There's so much to praise here that it's difficult to focus, though the quality of the writing shines through above everything else. It's the ground on which everything else here is built, from the deep characterisations of all the main cast and many of the smaller roles, all the way down to Jane's friend Alice Scanlon, who can't afford to be her matron of honour. Davis is stunning, but Borgnine, Fitzgerald and Reynolds are excellent too, with nobody else being less than solid. The cinematography is subtle, doing nothing flash but doing a great job at contrasting spaces: from the vast ballroom Aggie wants to rent for Jane's wedding breakfast to their claustrophobic home that would be cosy just for two but sleeps five. Cinematographer John Alton is known primarily for his films noir, but made five varied movies for Richard Brooks late in his career. Here he's yet another of the stars who aligned to make this gem, which deserves to be better remembered.

6 comments:

Anonymous said...

Just finished watching this movie for the first time. Wonderful everything from the first scene on through to the last moments as Ernest puts his arm around Betty's shoulders in the back seat of his cab.So glad Turner movie classics aired this timeless story.

Anonymous said...

Excellent actors who are very enjoyable to watch in a good story. No great shakes about the storyline itself but it is solid. What stands out in this movie is Hollywood's finest doing what they do best. Really enjoyed the movie.

Unknown said...

Watching it now....it's just great!!! ("The Catered Affair")

Tellitlikeitis said...

What a cast & what acting, should have been promoted more & perhaps it would have made more money, but in 1956 1.5 million dollars gross @ .25 a ticket is 6 million or more theatre tickets sold! Which was considered a hit then! Bette Davis was great as all of supporting cast was too, especially Barry Fitzgerald, old scene stealer, but, Earnest Borgnine was great in an understated role too! Loved it, really did, don't make them like this anymore, lovely Debbie Reynolds held her own with these scene stealers!
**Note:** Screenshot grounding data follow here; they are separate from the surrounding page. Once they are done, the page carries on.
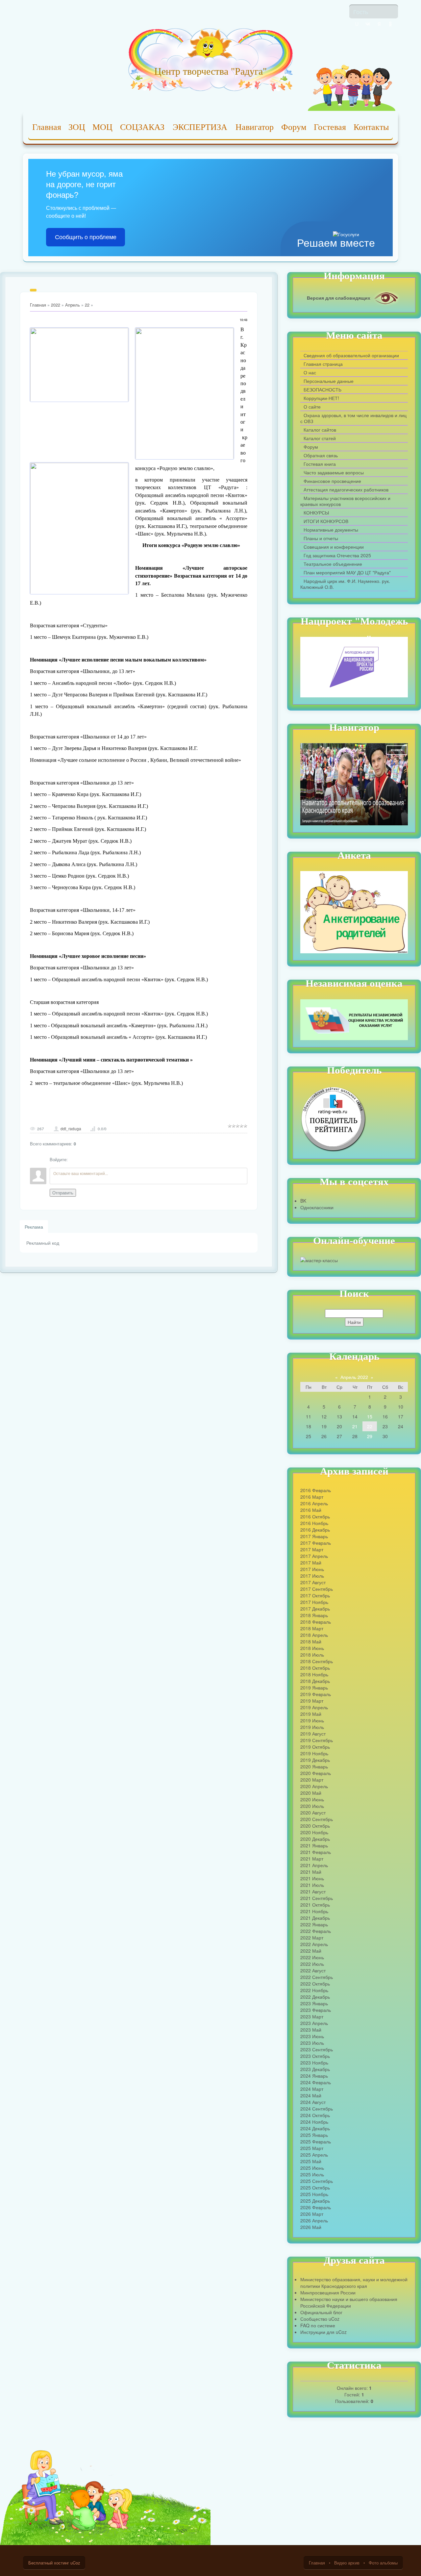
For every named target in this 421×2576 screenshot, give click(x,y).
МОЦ (102, 127)
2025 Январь (314, 2135)
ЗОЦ (76, 127)
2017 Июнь (312, 1569)
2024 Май (310, 2095)
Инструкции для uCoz (323, 2332)
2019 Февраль (315, 1694)
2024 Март (311, 2089)
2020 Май (310, 1792)
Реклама (34, 1226)
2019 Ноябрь (314, 1753)
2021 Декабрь (315, 1917)
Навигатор (254, 127)
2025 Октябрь (315, 2187)
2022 (55, 305)
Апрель (72, 305)
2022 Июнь (312, 1957)
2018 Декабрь (315, 1681)
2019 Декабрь (315, 1760)
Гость (360, 11)
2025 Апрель (314, 2154)
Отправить (62, 1193)
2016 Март (311, 1496)
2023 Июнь (312, 2036)
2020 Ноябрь (314, 1832)
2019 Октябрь (315, 1746)
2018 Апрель (314, 1635)
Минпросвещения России (328, 2292)
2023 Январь (314, 2003)
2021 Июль (312, 1885)
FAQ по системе (317, 2325)
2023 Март (311, 2016)
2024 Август (313, 2102)
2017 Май (310, 1562)
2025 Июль (312, 2174)
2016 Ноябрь (314, 1523)
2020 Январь (314, 1766)
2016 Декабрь (315, 1529)
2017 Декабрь (315, 1608)
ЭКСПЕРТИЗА (200, 127)
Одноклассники (317, 1207)
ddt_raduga (71, 1128)
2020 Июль (312, 1806)
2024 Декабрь (315, 2128)
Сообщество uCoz (319, 2318)
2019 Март (311, 1700)
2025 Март (311, 2148)
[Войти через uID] (357, 24)
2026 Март (311, 2214)
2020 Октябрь (315, 1825)
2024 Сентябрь (316, 2108)
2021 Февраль (315, 1852)
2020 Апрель (314, 1786)
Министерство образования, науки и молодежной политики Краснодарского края (354, 2282)
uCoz (75, 2563)
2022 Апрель (314, 1944)
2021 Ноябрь (314, 1911)
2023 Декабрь (315, 2069)
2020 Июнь (312, 1799)
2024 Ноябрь (314, 2121)
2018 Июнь (312, 1648)
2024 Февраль (315, 2082)
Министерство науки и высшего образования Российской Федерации (348, 2302)
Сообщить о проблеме (85, 237)
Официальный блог (321, 2312)
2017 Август (313, 1582)
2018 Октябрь (315, 1667)
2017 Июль (312, 1575)
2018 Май (310, 1641)
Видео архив (346, 2563)
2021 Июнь (312, 1878)
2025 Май (310, 2161)
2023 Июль (312, 2042)
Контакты (371, 127)
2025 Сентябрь (316, 2181)
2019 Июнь (312, 1720)
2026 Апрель (314, 2220)
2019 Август (313, 1733)
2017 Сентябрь (316, 1589)
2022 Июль (312, 1964)
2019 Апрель (314, 1707)
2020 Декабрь (315, 1839)
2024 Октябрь (315, 2115)
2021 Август (313, 1891)
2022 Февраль (315, 1931)
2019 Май (310, 1714)
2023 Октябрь (315, 2056)
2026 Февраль (315, 2207)
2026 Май (310, 2227)
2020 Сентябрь (316, 1819)
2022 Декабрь (315, 1996)
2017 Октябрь (315, 1595)
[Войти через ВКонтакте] (368, 24)
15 (369, 1416)
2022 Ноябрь (314, 1990)
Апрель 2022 (354, 1377)
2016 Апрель (314, 1503)
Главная (46, 127)
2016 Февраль (315, 1490)
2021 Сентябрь (316, 1898)
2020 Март (311, 1779)
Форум (293, 127)
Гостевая (330, 127)
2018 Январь (314, 1615)
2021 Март (311, 1858)
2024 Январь (314, 2075)
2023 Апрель (314, 2023)
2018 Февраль (315, 1621)
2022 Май (310, 1950)
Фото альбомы (383, 2563)
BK (303, 1200)
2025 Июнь (312, 2167)
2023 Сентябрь (316, 2049)
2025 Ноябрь (314, 2194)
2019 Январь (314, 1687)
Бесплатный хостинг (48, 2563)
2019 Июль (312, 1727)
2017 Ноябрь (314, 1602)
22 (87, 305)
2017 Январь (314, 1536)
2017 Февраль (315, 1542)
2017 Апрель (314, 1556)
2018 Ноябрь (314, 1674)
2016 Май (310, 1510)
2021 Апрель (314, 1865)
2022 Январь (314, 1924)
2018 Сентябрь (316, 1661)
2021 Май (310, 1871)
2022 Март (311, 1937)
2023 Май (310, 2029)
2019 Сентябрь (316, 1740)
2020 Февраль (315, 1773)
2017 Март (311, 1549)
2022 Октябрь (315, 1983)
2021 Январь (314, 1845)
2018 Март (311, 1628)
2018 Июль (312, 1654)
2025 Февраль (315, 2141)
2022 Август (313, 1970)
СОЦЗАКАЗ (142, 127)
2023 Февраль (315, 2010)
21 (355, 1426)
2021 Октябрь (315, 1904)
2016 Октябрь (315, 1516)
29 (369, 1436)
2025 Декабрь (315, 2200)
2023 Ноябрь (314, 2062)
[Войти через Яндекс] (379, 24)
Lovely, just very lovely & very poignant, with Debbie Reynolds passing lately!

Unknown said...

I would like to comment on a very recent movie...(just saw it today) "MOONLIGHT" I couldn't wait for it to end...so awful!! And to THINK they had the audacity to give it such high ratings at the recent award show!! (Acting was good.....the theme and storyline were so awful!!!) Thumbs down, on this one!!

Tuesday, January 31, 20017

Anonymous said...

Haven't seen this one yet, but will do. However I wanted to add to the comment about "Moonlight". I saw it last week and I agree. It was awful! The acting was lousy as well. Everyone I know who saw it hated it. The dialogue was impossible to understand, the story was weak, the point was lost, it didn't move me or anyone in the theater either. Everyone in the theater was happy when it ended and couldn't believe it had won an Oscar for best picture. Hollywood buckled under pressure that was unwarranted.
Besides there were other films with Black cast etc. that were far superior to this garbage. Someone I spoke to even said it portrayed Black people in a very bad manner and he was insulted by it.